Thinking of her, and how beautiful she must be knowing as I do her children and her children's children and her ever more beautiful children's children's children. 

So there it was this morning and I wondered if I could dance to it. I thought I'd give it a prelude and a fugue, so I started there on the Spotify playlist. (Have I mentioned I love Spotify?) And holy wow, did I dance. I've never noticed just how propulsive Bach could be, especially, again especially in the forward pushing hands and swing of Gould, who plays with and emphasized the rhythms to great effect, so that you feel them in your body as you emulate the sounds. I used to prefer the jazz improvization over the writ recital, but in the hands of someone like Gould it is the exact write music of Bach itself is being improvised upon with both far reaching innovation and the deepest sympathy for the source. In other words, they both rock and in rocking rocked me. 

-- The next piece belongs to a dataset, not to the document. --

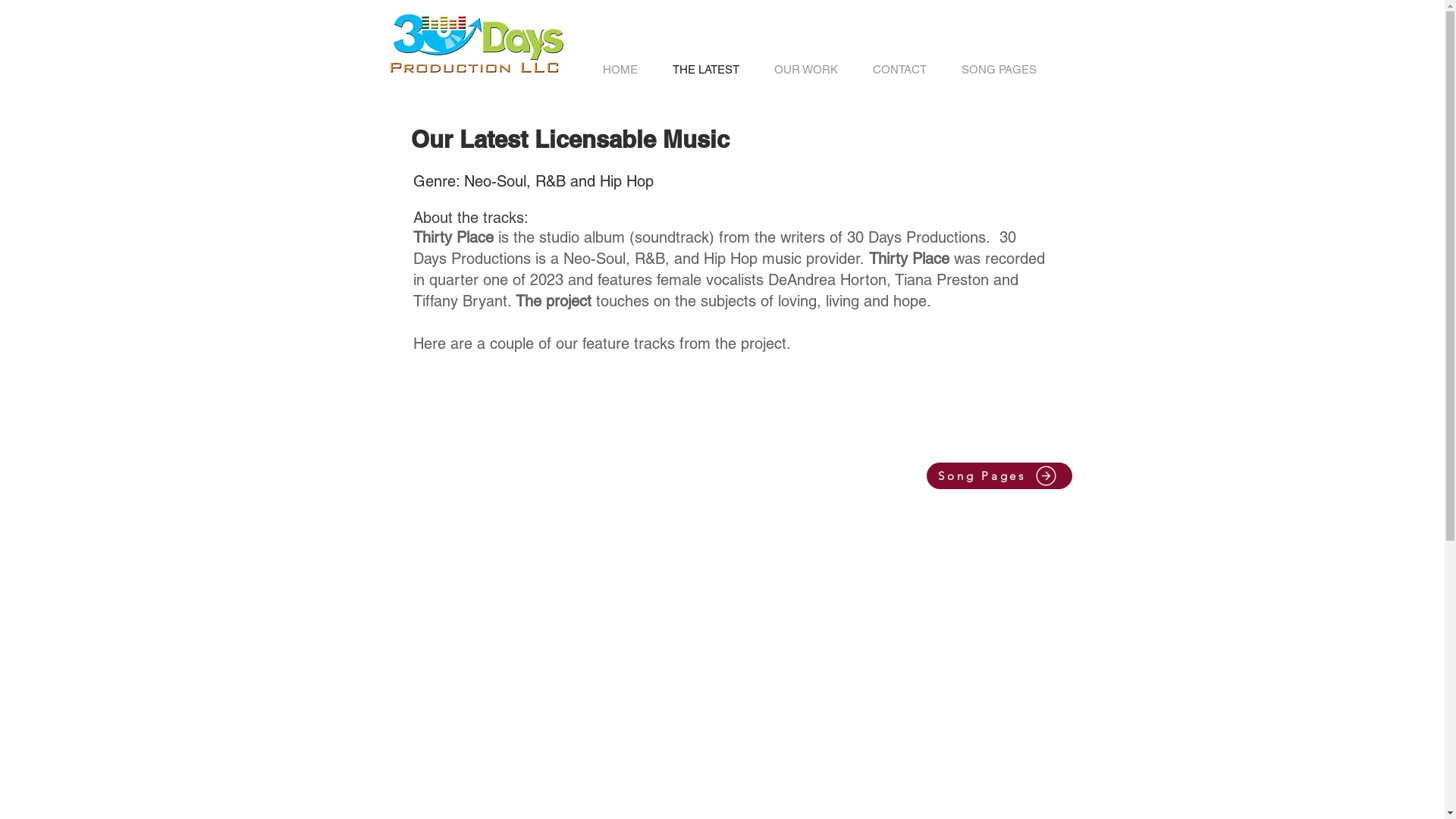  I want to click on 'SONG PAGES', so click(999, 69).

The super subtle but absolutely most essential thing, is that the music itself drives the beat, so that the body always knows which direction to go in, relatively, but the way both Bach, and afterward, 
Gould play, endlessly, with the basic rhythms, weaving melodic patterns of infinite plasticity and nuance, keep the dance always exciting, never monotanous. Your body can listen to music and respond as if going on nerve. 

And you will sweat hard. Then the Aria will come back on. You bow low. You see the image of Granny in front of you, smiling (which you recognize by looking at your own children's smile and following them backwards through the generations, such broad and beaming smiles. As bright as  anything else I've ever known.) You stand back up, smile and sweep your arm as if to say welcome, Granny. And when you feel the tears on your face you know she's there.